# Regression model for Taxi fares using ML .NET

Regression is a ML task type of supervised machine learning algorithms. 
A regression ML model predicts continuous value outputs (such as numbers). 
For instance, predicting the fare of a Taxi trip or predicting the price of a car is a regression problem.
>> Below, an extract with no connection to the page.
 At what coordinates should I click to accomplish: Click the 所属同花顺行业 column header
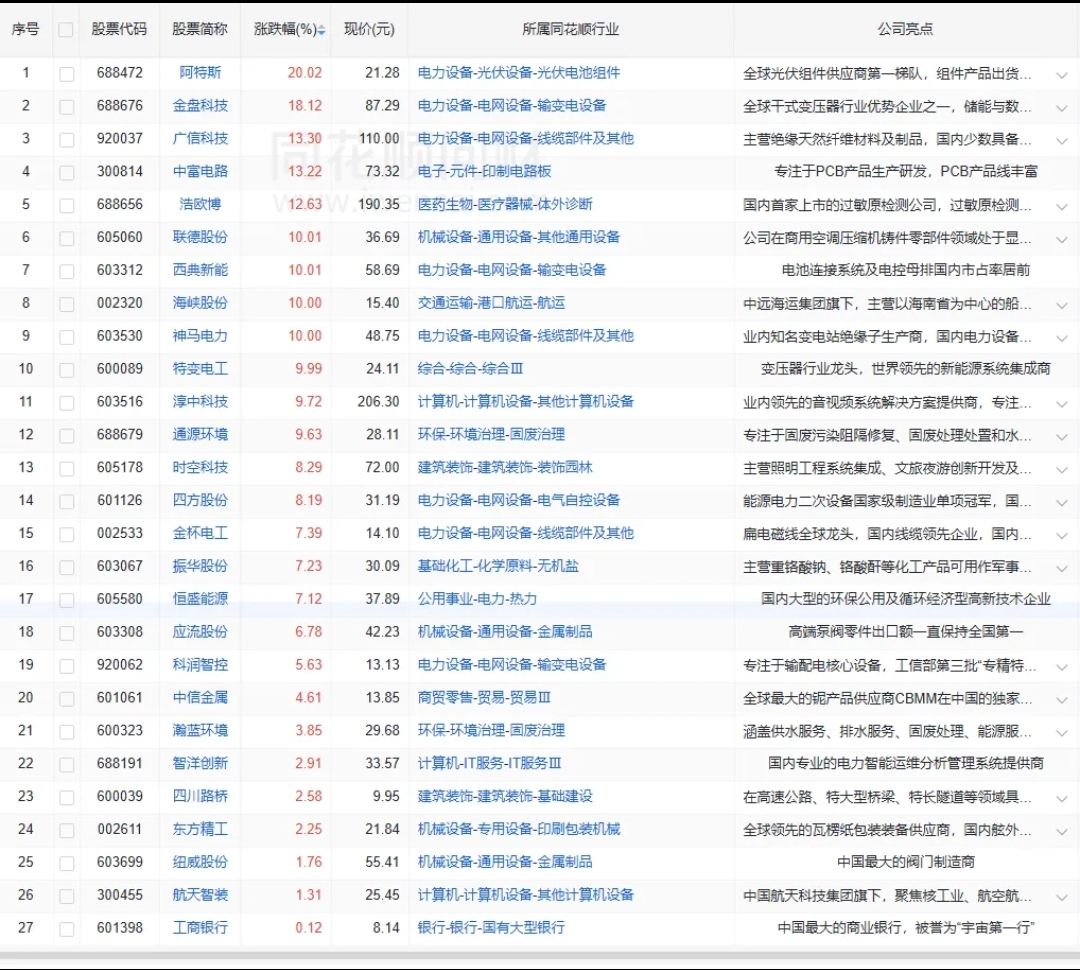570,30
# Install the NuGet packages you use in the notebook

In [None]:
#r "nuget:Microsoft.ML,1.4.0"
#r "nuget:Microsoft.Data.Analysis,0.1.0"
#r "nuget:XPlot.Plotly,2.0.0"
#r "nuget:Microsoft.ML.Mkl.Components,1.4.0"
using XPlot.Plotly;
using Microsoft.Data.Analysis;
using Microsoft.ML;
using Microsoft.ML.Data;

# Declare data-classes for input data and predictions

In [None]:
display(h4("Declaring data-classes to use across the code in this notebook."));

public class TaxiTrip
{
    [LoadColumn(0)]
    public string VendorId;

    [LoadColumn(1)]
    public string RateCode;

    [LoadColumn(2)]
    public float PassengerCount;

    [LoadColumn(3)]
    public float TripTime;

    [LoadColumn(4)]
    public float TripDistance;

    [LoadColumn(5)]
    public string PaymentType;

    [LoadColumn(6)]
    public float FareAmount;
}

public class TaxiTripFarePrediction
{
    [ColumnName("Score")]
    public float Score;
}

In [None]:
// this is just boilerplate code to visualize tables neatly,
// try removing it, training still works, but output is very unreadable...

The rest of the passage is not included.